When Channel Nine approached Murray for their 60 Minutes story, as an avowed feminist, she accepted on the condition she be given means to make the point that the role of the "dutiful minister's wife" was not for her. She said that there would be no flowered hats and long white gloves, it was a new dawn. She said that many women, even while raising families, also had careers outside the home and the government should not expect political spouses to fall into line as in days gone by. She had previously locked horns with Prime Minister Hawke when he attempted to legislate for parliamentary wives to declare their pecuniary interests - at the same time he was spruiking his Equal Opportunity legislation and his determination to afford women independence. The ultimate 'Murray' amendment, written about in the Financial Times, is recorded in Hansard.

The so-called 'Sex on the Desk' 60 Minute scandal went to air in March 1987 and rocked the nation, being the most popular segment ever to be shown by Channel Nine (beating the popular 'Alf' segment). Nine filmed Murray for three days as she went about organizing the Gala Lunch for Bjelke-Petersen during the opening of the Gold Coast International Hotel and she was also interviewed by Mike Munro at her home and at the Lobby Restaurant in Canberra.

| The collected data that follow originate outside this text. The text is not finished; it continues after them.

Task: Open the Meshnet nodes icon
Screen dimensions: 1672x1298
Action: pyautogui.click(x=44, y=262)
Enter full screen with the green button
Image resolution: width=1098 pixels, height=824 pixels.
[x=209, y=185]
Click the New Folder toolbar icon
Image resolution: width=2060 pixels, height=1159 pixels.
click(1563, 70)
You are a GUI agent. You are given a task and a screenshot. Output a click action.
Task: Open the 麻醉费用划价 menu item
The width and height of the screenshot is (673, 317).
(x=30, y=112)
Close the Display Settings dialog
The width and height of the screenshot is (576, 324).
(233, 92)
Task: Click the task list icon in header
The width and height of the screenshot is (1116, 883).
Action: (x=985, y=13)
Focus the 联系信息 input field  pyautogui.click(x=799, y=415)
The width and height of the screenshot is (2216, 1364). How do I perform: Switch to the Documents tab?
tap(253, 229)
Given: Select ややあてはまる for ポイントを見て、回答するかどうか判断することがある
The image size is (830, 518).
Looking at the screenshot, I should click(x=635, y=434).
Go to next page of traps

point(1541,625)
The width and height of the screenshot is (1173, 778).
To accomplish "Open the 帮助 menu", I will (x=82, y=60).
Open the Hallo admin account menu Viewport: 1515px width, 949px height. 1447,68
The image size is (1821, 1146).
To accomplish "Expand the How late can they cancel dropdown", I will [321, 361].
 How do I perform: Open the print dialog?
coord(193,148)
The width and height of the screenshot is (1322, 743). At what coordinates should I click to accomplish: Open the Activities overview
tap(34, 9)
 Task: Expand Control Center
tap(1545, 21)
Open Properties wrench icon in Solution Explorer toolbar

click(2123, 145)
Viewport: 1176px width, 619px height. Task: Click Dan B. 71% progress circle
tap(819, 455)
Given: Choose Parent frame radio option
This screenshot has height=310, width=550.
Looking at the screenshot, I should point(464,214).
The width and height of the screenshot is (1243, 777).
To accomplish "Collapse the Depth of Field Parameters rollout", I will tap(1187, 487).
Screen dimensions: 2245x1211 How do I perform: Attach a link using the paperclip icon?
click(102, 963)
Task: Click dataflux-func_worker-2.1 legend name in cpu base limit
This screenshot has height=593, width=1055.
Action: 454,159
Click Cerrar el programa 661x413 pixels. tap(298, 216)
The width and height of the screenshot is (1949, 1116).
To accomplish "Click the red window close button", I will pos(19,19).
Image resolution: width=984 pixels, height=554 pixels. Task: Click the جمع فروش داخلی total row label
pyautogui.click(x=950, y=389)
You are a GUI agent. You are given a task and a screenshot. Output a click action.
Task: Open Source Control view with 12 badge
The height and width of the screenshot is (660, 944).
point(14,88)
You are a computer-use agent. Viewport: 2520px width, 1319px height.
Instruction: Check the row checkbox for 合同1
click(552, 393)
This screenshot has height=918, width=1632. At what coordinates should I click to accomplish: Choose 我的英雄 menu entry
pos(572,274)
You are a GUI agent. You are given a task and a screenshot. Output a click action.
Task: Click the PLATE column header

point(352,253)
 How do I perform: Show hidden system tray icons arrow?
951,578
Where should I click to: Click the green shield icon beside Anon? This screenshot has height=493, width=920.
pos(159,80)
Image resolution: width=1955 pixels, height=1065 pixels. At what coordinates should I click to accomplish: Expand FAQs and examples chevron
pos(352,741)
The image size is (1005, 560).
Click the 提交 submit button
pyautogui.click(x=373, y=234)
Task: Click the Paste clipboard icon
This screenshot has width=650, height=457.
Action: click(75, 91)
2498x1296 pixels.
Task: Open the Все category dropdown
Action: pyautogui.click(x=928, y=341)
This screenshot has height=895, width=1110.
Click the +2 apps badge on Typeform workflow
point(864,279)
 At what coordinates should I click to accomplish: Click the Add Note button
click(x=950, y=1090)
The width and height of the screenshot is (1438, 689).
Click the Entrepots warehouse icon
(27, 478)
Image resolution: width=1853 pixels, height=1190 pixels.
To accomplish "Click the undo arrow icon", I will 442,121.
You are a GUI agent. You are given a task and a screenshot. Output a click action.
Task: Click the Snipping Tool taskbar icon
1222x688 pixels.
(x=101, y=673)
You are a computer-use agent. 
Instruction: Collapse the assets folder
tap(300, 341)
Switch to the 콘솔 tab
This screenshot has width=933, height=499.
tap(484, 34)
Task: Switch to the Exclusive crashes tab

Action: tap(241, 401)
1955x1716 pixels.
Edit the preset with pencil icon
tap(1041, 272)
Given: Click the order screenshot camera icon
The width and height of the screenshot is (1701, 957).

However, the network heavily edited out all of Murray's feminist discussion, in which she had emphasised she had travelled to Canberra that night to seek her conjugal rights, not as the media would portray it, "celebrating Brown's rise to the ministry". Only one journalist, Kristin Williamson, reported this accurately, with many others seeking to sensationalise the declaration of a wife having married sex with her husband and father of their five children. Her case was that the federal parliamentary system was contradictory to the conservative rhetoric eulogising family life. Rather, it took a parent/spouse away for days, often for weeks, from their family.

Murray's on-screen 'desk' revelation continues to be referred to occasionally in the Australian media.